:: Assignment ::
Rewrite the entries from the line that has "What do you see at coordinates (127, 303)" through the end of the entries, replacing "Image resolution" with "Screen resolution" and leaving everything else unchanged.

:: Provided material ::
━━━━━━━━━━━━━━━━━━━━━━━━━━━━━━

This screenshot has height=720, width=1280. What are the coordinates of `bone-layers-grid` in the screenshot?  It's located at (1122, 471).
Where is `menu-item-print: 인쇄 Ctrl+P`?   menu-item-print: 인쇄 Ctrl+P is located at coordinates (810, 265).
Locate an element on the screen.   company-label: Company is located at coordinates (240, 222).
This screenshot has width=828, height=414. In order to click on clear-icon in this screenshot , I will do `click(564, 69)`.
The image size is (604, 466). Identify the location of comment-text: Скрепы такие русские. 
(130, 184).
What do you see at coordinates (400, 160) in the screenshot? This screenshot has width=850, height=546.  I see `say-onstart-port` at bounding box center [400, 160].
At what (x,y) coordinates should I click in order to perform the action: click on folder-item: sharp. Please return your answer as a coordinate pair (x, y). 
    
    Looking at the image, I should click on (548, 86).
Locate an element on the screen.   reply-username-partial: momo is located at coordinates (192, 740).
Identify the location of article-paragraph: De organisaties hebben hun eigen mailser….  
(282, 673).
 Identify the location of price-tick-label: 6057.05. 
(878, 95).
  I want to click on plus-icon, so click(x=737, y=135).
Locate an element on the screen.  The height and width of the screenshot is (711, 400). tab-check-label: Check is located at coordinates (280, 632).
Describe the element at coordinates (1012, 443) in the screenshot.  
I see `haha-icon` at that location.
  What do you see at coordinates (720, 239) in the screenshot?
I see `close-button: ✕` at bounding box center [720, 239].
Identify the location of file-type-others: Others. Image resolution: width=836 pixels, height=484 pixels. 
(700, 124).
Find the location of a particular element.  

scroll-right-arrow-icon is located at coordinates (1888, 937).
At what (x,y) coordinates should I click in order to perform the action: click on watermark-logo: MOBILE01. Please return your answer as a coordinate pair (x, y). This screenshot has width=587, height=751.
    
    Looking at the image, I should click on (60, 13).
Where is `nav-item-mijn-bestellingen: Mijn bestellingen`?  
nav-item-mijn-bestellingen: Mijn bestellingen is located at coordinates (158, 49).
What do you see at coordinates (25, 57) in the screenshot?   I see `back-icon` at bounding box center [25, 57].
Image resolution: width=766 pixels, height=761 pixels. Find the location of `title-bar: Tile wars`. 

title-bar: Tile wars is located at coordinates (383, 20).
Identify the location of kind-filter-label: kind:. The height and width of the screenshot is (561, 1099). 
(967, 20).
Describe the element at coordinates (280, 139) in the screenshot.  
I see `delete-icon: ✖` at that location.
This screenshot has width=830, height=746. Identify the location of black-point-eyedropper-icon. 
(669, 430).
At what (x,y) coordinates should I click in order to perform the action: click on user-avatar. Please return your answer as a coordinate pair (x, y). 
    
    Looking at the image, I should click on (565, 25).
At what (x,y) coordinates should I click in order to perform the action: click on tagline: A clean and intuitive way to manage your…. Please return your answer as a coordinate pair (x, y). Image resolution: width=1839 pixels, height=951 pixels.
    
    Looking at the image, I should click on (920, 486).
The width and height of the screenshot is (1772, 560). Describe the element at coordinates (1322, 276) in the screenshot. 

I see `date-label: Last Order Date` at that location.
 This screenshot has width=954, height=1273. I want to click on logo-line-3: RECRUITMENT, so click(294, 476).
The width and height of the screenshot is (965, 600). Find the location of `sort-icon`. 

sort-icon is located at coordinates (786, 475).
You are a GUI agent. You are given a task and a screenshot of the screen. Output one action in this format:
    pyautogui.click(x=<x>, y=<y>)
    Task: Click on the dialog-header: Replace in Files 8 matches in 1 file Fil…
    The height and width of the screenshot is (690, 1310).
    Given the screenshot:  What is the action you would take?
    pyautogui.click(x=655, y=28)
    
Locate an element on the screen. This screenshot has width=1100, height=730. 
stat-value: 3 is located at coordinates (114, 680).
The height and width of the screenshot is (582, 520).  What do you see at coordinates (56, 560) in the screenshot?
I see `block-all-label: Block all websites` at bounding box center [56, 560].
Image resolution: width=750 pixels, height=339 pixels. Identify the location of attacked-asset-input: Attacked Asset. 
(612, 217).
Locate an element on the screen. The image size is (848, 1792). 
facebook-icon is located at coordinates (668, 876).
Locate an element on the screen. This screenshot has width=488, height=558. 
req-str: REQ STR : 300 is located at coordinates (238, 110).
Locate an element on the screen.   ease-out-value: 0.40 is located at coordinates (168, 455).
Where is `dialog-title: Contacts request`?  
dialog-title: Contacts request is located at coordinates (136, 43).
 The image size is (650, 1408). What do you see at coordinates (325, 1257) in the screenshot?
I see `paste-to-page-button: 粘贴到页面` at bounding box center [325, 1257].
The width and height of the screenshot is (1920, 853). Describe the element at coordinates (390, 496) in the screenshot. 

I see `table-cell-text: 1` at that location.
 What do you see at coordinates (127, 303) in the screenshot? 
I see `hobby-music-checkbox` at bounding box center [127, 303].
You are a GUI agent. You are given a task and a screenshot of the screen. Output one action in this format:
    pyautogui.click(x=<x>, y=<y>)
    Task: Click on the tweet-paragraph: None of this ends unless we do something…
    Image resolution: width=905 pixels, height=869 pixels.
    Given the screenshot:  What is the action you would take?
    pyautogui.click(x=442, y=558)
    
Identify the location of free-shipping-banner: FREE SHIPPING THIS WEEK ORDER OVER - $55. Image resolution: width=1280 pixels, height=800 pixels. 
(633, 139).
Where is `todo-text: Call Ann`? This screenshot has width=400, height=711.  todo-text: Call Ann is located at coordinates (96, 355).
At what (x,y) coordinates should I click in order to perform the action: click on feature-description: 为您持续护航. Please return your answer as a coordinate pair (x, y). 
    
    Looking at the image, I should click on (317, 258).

━━━━━━━━━━━━━━━━━━━━━━━━━━━━━━

:: Written solution ::
 What do you see at coordinates (127, 303) in the screenshot? 
I see `hobby-music-checkbox` at bounding box center [127, 303].
You are a GUI agent. You are given a task and a screenshot of the screen. Output one action in this format:
    pyautogui.click(x=<x>, y=<y>)
    Task: Click on the tweet-paragraph: None of this ends unless we do something…
    Screen resolution: width=905 pixels, height=869 pixels.
    Given the screenshot:  What is the action you would take?
    pyautogui.click(x=442, y=558)
    
Identify the location of free-shipping-banner: FREE SHIPPING THIS WEEK ORDER OVER - $55. Screen resolution: width=1280 pixels, height=800 pixels. 
(633, 139).
Where is `todo-text: Call Ann`? This screenshot has width=400, height=711.  todo-text: Call Ann is located at coordinates (96, 355).
At what (x,y) coordinates should I click in order to perform the action: click on feature-description: 为您持续护航. Please return your answer as a coordinate pair (x, y). 
    
    Looking at the image, I should click on (317, 258).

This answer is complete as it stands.